--- INPUT MATERIAL ---

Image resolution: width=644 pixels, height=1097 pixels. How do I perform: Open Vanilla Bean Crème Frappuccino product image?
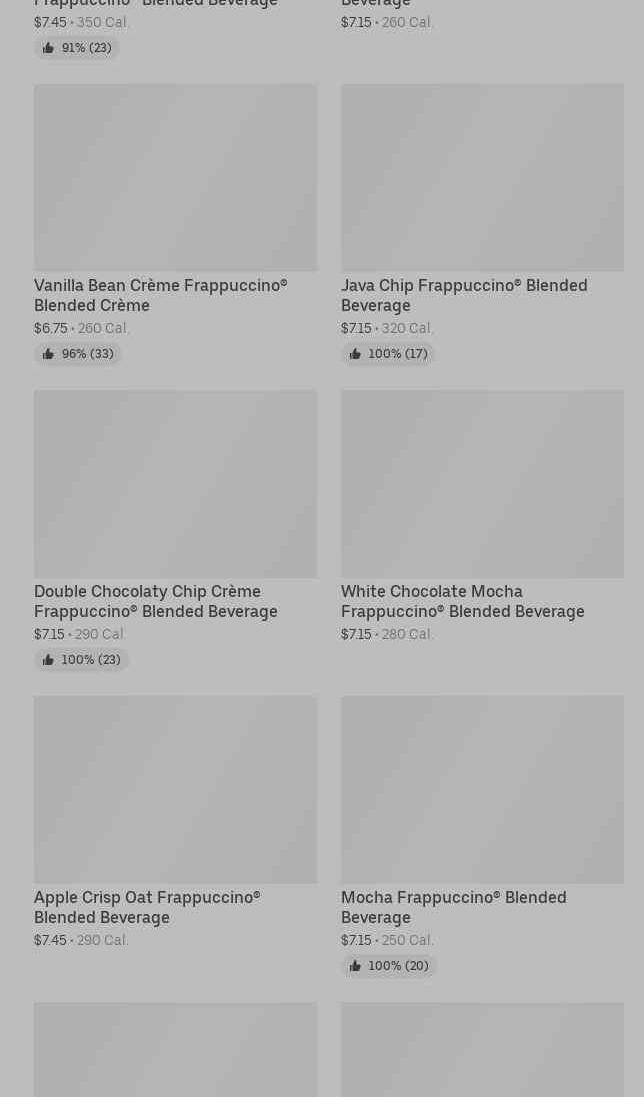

---
--- INPUT MATERIAL ---

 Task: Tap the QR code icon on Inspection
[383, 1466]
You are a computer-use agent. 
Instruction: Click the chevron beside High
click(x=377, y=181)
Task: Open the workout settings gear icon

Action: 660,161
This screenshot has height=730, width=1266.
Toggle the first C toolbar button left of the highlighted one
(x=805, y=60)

---

* **WHAT THIS TASK INVOLVES**: In the entries above, how many lines contain the word "width"? Provide the number alone.

* **TASK RESPONSE**: 2